WORK TASK | Starting at the line that contains "Click the info icon beside browse text", transcribe every remaining line of the entries exactly, including the last one.

Saved data entries
============

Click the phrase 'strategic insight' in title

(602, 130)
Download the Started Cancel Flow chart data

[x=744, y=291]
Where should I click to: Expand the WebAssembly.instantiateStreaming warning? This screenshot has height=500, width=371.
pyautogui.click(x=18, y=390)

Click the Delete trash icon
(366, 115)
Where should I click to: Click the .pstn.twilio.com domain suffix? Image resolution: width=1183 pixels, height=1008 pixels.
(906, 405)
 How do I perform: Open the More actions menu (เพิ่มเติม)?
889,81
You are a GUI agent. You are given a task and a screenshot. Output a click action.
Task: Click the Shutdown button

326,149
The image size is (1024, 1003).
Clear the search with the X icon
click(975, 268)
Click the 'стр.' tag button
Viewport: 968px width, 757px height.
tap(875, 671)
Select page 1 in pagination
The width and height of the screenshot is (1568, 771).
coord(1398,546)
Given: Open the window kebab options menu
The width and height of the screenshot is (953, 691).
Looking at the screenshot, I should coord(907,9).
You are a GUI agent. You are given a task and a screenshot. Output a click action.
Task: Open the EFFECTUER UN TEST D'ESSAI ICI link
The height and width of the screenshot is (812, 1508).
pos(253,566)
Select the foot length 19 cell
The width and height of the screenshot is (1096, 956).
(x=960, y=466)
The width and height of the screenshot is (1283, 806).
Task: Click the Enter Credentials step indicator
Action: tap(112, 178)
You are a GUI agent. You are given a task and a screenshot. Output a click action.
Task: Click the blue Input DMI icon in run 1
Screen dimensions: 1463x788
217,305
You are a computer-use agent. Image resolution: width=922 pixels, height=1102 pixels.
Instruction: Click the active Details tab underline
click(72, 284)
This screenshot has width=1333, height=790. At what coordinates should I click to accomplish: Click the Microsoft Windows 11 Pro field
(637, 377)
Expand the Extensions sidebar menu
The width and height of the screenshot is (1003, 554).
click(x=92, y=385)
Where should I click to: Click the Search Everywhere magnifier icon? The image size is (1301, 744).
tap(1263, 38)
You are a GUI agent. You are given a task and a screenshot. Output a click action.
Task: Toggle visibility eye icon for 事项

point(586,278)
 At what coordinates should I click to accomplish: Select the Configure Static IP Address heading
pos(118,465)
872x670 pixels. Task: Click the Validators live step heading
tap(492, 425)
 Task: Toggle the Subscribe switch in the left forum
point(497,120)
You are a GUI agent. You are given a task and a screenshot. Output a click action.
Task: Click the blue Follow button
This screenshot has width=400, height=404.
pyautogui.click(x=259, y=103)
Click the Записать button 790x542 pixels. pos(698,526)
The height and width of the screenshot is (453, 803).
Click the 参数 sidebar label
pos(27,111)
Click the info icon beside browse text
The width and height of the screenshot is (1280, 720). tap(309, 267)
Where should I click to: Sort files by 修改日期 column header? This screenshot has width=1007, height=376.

============

OUTPUT FOR THIS TASK |
Click the info icon beside browse text
The width and height of the screenshot is (1280, 720). tap(309, 267)
Where should I click to: Sort files by 修改日期 column header? This screenshot has width=1007, height=376.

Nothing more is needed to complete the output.